Born and raised in Fes, Master Houssin is a metal etcher who has been etching copper, bronze and brass for more than 40 years.
Houssin’s interest in etching began as an alternative to his dislike for school. His father wanted him to be productive and sent him to watch his uncle, a master etcher, for lessons. He developed a passion for etching after he shadowed his uncle for three years, then began to create his own work.
He is known for creating intricate patterns and detailing lamps that sell for various prices. His process begins by purchasing metal from shops in Seffarine Square. He mostly works with yellow copper, which is easier to work with and more popular to sell.
When it is time to begin, he seats himself on his chair and and lays his copper plate on a metal post. He then measures the length and width of the piece with a metal compass and outlines the initial design. A round shape is vital in many parts of a larger design.
All of his etching is done freehand with stark precision, which has taken years to perfect.
He uses metal hand tools which include a hammer, chisel, and stamps. His work is detailed in various intricate patterns, one of which the the recurring Seal of Solomon. The unique aspect of handicraft work is that one piece is never exactly alike as another; each design is detailed and original.
Houssin is committed to his work for seven hours a day, six days a week.

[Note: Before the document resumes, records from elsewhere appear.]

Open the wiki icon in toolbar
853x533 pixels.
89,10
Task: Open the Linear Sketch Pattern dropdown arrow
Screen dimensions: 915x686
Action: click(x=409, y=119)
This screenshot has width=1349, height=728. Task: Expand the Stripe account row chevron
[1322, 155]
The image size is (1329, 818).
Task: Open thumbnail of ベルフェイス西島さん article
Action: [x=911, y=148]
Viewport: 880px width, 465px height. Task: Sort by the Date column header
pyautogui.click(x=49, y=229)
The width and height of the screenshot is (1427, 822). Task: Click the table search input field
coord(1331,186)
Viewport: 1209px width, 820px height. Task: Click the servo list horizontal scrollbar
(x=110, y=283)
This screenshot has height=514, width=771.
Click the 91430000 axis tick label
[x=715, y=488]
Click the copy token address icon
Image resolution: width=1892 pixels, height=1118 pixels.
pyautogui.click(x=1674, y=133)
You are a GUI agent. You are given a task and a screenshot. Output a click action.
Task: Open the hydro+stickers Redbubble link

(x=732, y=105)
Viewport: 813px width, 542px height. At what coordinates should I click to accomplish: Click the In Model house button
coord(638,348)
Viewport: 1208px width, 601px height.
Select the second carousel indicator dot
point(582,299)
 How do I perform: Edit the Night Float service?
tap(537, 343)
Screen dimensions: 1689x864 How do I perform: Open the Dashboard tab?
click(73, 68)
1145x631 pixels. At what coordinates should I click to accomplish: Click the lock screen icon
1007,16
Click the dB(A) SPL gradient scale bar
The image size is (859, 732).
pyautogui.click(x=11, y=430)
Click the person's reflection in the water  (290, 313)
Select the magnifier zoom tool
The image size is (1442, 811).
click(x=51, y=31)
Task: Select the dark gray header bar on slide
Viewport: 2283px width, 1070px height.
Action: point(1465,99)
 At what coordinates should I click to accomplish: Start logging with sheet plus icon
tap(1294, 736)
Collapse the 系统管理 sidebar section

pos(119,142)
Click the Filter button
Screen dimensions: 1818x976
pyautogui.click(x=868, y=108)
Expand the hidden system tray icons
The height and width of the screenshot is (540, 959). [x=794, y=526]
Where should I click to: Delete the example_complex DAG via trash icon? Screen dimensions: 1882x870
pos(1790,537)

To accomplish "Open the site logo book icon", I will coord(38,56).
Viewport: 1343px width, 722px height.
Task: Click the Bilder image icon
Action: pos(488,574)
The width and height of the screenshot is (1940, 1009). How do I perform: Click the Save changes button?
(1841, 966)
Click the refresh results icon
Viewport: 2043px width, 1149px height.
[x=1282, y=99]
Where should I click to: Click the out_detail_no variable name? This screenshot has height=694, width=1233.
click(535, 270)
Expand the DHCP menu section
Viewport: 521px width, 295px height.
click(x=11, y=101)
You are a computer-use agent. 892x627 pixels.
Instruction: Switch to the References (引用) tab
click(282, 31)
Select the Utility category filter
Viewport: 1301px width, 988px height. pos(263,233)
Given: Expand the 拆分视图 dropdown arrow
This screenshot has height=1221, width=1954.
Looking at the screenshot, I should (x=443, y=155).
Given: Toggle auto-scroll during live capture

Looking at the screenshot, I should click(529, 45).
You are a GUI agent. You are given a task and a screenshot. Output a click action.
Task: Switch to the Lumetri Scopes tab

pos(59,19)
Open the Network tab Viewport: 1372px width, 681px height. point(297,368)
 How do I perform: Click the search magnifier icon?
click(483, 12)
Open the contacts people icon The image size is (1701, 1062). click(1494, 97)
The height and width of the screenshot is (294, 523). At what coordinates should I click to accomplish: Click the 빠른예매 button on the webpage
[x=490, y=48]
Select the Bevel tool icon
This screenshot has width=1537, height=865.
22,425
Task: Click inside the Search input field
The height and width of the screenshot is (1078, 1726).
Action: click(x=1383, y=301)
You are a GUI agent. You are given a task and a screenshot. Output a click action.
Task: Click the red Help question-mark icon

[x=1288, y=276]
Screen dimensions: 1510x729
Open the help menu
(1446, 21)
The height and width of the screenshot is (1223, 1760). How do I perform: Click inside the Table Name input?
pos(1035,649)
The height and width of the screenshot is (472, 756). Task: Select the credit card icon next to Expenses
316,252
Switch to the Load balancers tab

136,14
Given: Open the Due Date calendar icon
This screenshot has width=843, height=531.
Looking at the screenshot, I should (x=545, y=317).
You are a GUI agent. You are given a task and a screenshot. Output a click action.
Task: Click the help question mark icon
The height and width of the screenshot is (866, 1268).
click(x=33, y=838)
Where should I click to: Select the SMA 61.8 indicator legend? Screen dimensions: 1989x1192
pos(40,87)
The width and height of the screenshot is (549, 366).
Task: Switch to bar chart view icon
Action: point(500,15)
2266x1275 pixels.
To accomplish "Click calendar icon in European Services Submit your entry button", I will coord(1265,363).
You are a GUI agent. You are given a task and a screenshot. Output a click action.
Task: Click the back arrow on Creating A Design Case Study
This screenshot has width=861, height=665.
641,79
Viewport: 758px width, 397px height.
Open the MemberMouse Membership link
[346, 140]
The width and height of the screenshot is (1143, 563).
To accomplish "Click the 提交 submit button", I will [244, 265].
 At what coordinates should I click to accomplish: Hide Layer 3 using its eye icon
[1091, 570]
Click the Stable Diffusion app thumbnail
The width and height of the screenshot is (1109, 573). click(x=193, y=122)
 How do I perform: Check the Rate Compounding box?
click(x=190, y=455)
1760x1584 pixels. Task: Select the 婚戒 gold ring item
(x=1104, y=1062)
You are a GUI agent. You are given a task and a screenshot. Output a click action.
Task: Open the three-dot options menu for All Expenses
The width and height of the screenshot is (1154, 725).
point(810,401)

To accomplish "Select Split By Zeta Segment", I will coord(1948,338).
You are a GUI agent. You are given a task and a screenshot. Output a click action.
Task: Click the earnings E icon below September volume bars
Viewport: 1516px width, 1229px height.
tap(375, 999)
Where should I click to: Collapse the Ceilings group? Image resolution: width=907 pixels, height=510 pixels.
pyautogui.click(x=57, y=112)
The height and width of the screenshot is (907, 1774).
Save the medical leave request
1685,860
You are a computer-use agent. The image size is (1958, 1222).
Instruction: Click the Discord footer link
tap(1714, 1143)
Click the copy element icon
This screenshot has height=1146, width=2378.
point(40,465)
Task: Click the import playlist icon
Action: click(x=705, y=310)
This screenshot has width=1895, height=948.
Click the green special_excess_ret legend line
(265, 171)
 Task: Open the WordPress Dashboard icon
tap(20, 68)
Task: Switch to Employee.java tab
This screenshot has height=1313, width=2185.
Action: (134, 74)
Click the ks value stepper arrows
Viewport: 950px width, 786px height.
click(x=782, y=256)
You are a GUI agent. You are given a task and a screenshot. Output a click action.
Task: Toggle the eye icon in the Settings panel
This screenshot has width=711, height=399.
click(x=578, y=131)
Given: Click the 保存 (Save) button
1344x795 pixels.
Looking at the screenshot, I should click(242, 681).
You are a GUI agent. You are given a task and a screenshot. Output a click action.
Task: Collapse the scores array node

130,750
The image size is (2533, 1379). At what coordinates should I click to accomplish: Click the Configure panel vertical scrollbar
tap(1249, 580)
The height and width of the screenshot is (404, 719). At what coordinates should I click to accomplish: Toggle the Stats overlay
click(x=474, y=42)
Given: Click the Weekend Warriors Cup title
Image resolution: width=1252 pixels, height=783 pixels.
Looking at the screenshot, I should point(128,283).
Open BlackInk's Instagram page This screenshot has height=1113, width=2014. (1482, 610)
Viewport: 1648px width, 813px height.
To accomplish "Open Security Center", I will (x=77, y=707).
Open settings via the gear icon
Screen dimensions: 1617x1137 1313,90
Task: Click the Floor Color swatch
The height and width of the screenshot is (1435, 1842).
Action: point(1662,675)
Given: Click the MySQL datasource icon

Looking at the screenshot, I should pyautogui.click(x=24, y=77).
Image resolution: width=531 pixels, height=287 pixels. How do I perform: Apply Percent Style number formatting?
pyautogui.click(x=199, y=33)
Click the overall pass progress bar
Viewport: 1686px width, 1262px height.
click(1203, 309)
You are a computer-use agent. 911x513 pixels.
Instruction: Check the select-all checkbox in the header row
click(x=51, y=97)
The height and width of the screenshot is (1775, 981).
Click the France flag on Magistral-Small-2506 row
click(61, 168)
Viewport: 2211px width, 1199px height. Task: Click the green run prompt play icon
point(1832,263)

It takes him approximately an hour and a half to two hours to etch a quality platter. When his work is high in demand and he needs to produce quality work over quality, it takes him about 45 minute to complete a full piece.
Once he is finished etching, he hands his work to another artisan, who polishes and builds the final product, such as a large lamp, which has many parts. Traders then buy the finished product and the artisans split the revenue.
Houssin also works on specific projects as per request by traders, which is a majority of his income. Off season, he works on independent projects and directly sells his work to traders.
The art of etching requires immense patience and stability. Houssin said his hands have gotten familiar with the work over the years and he no longer feels pain in them. However, his eyes, neck and back hurt often from being hunched over and focused on one area, which is why proper technique and posture are vital in completing a task. When he first began etching, his master advised him to wear glasses so his eyes wouldn’t experience harsh strain. He did not take the advice at first, but soon realized that he needed the glasses as he aged.
Houssin is part of a rich, artisanal handicraft culture that is a dying art form in the 21st century.
He said that nowadays, the youth are focused on pursuing higher education and have no patience for slow and steady work and living the simple, humble artisan life.
Additionally, there are now companies and schools for artisanal work, such as the one near El Batha Square. However, Houssin has taken advantage of this opportunity and privately teaches students over the summer, which helps add to his income. He also holds workshops for students to spread awareness about the art form.
Houssin says his largest competition is factory-made, mass produced work. Much is imported from China and Korea and is created by laser cut machines.
Nevertheless, Houssin believes that artisanal work is one of a kind and is generally more appreciated and expensive due to its rarity. This is what motivates him to continue creating exceptional work, in hopes of preserving an original artistic medium.